▶ **Exercise requirements**
Take the lines below from the first through the one that contains "Viewport: 780px width, 429px height." and copy them exactly.

▶ **Data**
----------

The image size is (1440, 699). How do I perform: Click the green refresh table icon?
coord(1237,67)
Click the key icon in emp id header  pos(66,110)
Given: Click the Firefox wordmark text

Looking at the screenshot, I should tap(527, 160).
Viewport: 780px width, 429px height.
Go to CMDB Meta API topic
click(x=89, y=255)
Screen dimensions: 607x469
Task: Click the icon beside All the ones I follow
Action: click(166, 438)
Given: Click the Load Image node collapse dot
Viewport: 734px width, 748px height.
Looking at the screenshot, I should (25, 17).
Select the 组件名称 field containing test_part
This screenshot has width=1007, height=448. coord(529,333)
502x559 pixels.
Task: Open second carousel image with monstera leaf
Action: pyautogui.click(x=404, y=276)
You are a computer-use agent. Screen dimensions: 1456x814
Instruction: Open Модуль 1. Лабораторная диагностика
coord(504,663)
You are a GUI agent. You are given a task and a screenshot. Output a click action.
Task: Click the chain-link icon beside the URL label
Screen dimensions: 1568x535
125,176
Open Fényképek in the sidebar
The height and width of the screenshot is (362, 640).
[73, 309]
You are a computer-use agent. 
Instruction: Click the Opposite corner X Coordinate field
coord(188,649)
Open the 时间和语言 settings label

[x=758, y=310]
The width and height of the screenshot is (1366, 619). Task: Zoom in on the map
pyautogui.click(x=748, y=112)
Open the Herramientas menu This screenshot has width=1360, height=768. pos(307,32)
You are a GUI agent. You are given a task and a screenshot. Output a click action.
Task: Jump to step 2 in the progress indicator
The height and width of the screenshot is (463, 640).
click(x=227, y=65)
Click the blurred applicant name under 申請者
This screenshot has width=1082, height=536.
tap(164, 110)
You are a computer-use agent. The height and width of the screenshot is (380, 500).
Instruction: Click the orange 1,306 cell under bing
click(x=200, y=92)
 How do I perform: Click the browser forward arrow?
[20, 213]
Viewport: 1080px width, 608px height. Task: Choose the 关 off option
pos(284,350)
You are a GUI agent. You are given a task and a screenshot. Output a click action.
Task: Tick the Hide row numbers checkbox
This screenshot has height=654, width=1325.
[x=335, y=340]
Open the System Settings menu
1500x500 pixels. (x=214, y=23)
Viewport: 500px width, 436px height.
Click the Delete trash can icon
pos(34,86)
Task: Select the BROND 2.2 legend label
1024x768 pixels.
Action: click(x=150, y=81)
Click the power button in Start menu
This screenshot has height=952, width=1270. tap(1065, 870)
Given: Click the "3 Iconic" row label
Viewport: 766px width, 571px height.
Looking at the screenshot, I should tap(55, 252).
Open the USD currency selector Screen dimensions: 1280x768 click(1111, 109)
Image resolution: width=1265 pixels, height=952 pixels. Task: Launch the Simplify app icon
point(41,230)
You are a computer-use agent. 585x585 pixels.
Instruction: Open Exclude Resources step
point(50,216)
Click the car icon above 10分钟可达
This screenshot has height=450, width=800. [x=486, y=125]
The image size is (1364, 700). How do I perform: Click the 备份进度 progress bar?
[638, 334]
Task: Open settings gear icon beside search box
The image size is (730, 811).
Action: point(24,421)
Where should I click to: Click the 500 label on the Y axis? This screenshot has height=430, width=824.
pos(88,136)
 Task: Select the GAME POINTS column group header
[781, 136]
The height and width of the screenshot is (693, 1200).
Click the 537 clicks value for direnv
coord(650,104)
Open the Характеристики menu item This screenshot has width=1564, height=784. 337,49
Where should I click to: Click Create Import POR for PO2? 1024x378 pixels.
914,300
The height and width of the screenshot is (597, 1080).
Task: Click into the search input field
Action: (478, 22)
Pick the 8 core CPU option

----------

▶ **Task response**
The image size is (1440, 699). How do I perform: Click the green refresh table icon?
coord(1237,67)
Click the key icon in emp id header  pos(66,110)
Given: Click the Firefox wordmark text

Looking at the screenshot, I should tap(527, 160).
Viewport: 780px width, 429px height.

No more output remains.